_Problem requirements_
Print the items word for word, starting at the line containing "Given: Click the search magnifier icon" and ending at the last line of the items, with both ends included. Leave the pictures out of your answer.

- - - - -

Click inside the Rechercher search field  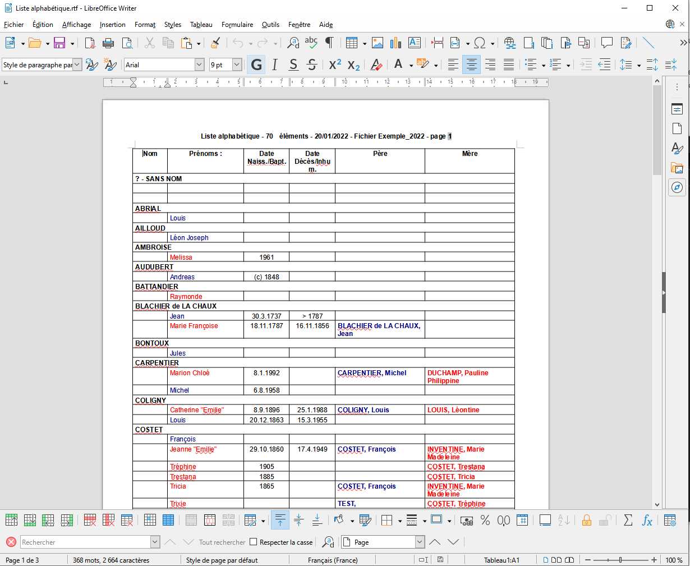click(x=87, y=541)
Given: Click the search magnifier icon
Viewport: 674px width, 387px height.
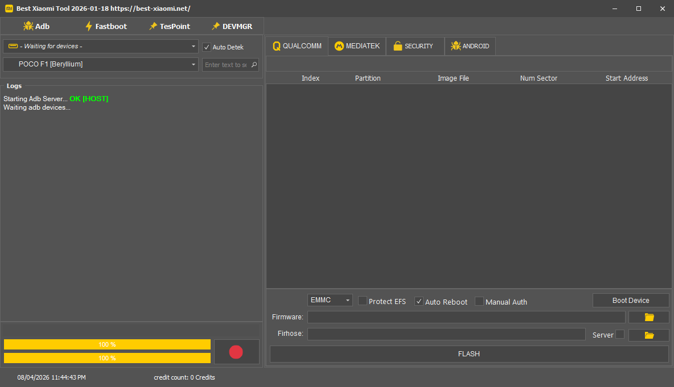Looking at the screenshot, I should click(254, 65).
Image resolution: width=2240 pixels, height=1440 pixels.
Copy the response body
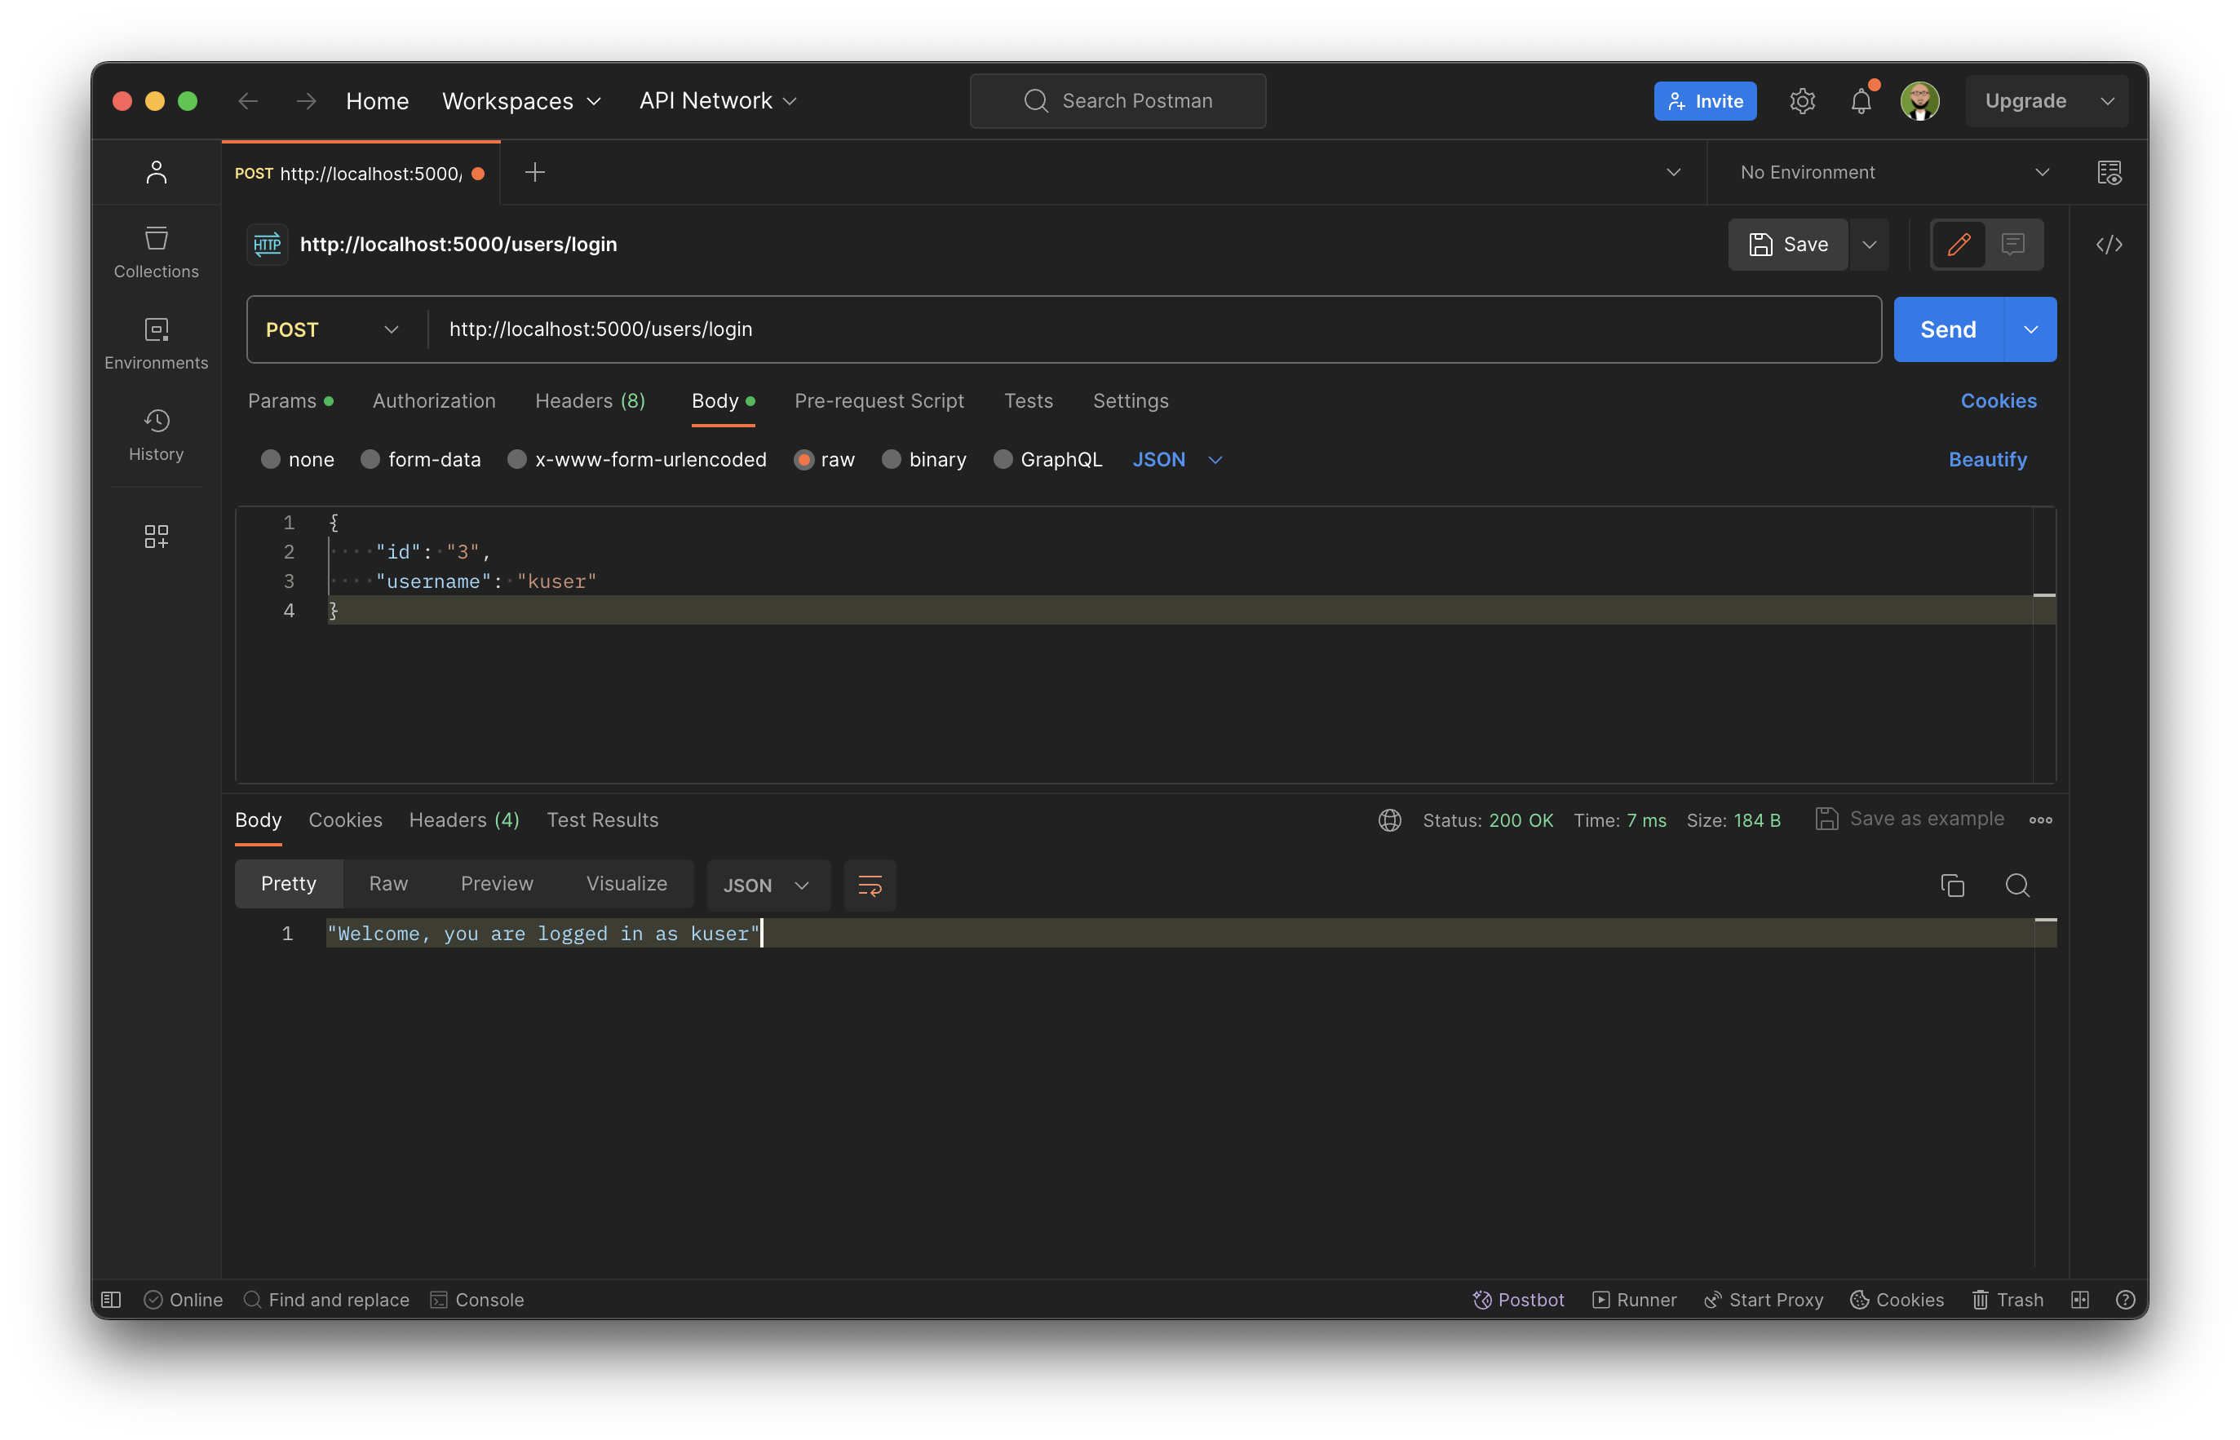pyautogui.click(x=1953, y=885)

- - - - -

_Task output_
Given: Click the search magnifier icon
Viewport: 674px width, 387px height.
Looking at the screenshot, I should click(254, 65).
Image resolution: width=2240 pixels, height=1440 pixels.
Copy the response body
pyautogui.click(x=1953, y=885)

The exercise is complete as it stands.